PROMPT. Every line of the entries below that includes "placeholder" belongs in the answer, copied as written.

Data extracted from a collection
────────
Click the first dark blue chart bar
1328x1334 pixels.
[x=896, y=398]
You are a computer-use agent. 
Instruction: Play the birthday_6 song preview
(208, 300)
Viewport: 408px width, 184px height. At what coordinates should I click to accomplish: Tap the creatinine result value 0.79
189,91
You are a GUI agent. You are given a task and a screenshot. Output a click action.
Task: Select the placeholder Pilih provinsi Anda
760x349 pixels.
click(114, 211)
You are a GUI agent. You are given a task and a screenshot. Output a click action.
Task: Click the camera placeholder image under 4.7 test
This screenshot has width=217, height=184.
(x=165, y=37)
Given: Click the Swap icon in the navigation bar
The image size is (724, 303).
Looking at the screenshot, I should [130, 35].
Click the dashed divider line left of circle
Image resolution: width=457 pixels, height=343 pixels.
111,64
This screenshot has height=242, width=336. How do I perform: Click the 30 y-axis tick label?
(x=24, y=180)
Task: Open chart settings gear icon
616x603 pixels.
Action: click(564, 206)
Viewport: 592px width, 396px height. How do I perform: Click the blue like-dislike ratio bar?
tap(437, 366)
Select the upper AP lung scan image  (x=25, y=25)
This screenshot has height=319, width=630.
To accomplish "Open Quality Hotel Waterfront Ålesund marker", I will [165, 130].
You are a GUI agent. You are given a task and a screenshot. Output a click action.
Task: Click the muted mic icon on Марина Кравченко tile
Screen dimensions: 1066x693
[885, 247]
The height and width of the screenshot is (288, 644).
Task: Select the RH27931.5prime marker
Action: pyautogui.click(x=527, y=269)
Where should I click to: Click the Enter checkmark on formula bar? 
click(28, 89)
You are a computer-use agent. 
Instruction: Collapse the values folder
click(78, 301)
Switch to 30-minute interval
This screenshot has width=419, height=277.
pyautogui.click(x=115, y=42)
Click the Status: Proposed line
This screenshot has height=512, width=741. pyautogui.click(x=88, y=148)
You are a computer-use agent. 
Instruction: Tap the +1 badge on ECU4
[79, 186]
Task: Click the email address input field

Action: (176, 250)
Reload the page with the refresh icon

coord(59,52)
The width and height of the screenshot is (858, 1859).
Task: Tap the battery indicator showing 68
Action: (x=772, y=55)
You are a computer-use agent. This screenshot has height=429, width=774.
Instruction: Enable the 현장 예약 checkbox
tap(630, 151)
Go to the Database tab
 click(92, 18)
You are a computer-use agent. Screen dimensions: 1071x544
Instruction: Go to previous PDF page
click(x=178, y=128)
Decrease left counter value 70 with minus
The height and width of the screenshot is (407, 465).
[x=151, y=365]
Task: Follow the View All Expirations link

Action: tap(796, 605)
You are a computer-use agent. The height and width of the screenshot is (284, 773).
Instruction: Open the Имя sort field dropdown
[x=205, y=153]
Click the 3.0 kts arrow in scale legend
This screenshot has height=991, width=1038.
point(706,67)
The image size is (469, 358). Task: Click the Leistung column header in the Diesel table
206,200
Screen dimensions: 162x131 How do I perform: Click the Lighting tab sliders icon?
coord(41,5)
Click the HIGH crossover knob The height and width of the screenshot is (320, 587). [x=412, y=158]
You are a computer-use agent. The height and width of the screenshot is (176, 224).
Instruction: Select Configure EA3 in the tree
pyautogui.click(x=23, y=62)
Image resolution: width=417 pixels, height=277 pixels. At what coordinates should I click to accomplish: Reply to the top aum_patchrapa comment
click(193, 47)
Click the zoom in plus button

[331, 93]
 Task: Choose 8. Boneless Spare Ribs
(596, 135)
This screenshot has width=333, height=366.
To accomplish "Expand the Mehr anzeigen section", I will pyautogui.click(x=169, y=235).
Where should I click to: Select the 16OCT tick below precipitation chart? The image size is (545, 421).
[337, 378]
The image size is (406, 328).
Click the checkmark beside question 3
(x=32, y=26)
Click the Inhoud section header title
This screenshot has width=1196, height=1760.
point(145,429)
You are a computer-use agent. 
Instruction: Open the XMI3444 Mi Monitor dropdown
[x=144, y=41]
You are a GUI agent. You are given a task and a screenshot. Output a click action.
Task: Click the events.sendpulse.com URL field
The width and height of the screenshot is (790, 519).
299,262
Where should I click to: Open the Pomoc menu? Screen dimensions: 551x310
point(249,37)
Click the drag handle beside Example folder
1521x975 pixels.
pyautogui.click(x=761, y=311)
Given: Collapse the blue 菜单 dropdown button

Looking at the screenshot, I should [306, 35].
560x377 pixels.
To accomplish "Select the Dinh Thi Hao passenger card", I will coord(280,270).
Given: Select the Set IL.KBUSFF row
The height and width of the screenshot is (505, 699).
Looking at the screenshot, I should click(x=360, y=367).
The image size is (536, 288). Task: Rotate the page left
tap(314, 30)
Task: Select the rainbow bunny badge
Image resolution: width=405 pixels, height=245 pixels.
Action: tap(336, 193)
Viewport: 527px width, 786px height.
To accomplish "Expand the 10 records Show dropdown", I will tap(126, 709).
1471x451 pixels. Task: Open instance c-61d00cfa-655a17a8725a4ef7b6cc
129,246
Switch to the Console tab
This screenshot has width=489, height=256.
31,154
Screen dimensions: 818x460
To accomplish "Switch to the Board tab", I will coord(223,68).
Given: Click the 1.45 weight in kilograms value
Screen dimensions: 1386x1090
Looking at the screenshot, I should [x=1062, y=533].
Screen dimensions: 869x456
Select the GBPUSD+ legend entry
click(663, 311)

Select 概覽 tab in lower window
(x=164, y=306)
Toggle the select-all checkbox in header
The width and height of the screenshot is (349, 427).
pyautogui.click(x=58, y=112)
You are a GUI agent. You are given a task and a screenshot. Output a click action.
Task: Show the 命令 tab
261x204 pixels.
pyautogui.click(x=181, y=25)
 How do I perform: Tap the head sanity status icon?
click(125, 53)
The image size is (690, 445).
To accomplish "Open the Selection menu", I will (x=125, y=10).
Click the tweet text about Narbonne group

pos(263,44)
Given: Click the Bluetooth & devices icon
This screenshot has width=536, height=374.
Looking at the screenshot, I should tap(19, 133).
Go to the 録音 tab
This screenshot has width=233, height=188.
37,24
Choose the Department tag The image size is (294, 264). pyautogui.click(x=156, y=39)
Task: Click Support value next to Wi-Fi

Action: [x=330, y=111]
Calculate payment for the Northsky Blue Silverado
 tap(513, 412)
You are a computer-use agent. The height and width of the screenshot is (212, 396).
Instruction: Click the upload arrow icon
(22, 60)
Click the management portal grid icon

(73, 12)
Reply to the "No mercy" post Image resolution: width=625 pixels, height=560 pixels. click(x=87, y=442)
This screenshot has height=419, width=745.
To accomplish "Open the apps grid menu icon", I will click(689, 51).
────────
ANSWER TO THIS PROBLEM.
Task: Select the placeholder Pilih provinsi Anda
Task: Click the camera placeholder image under 4.7 test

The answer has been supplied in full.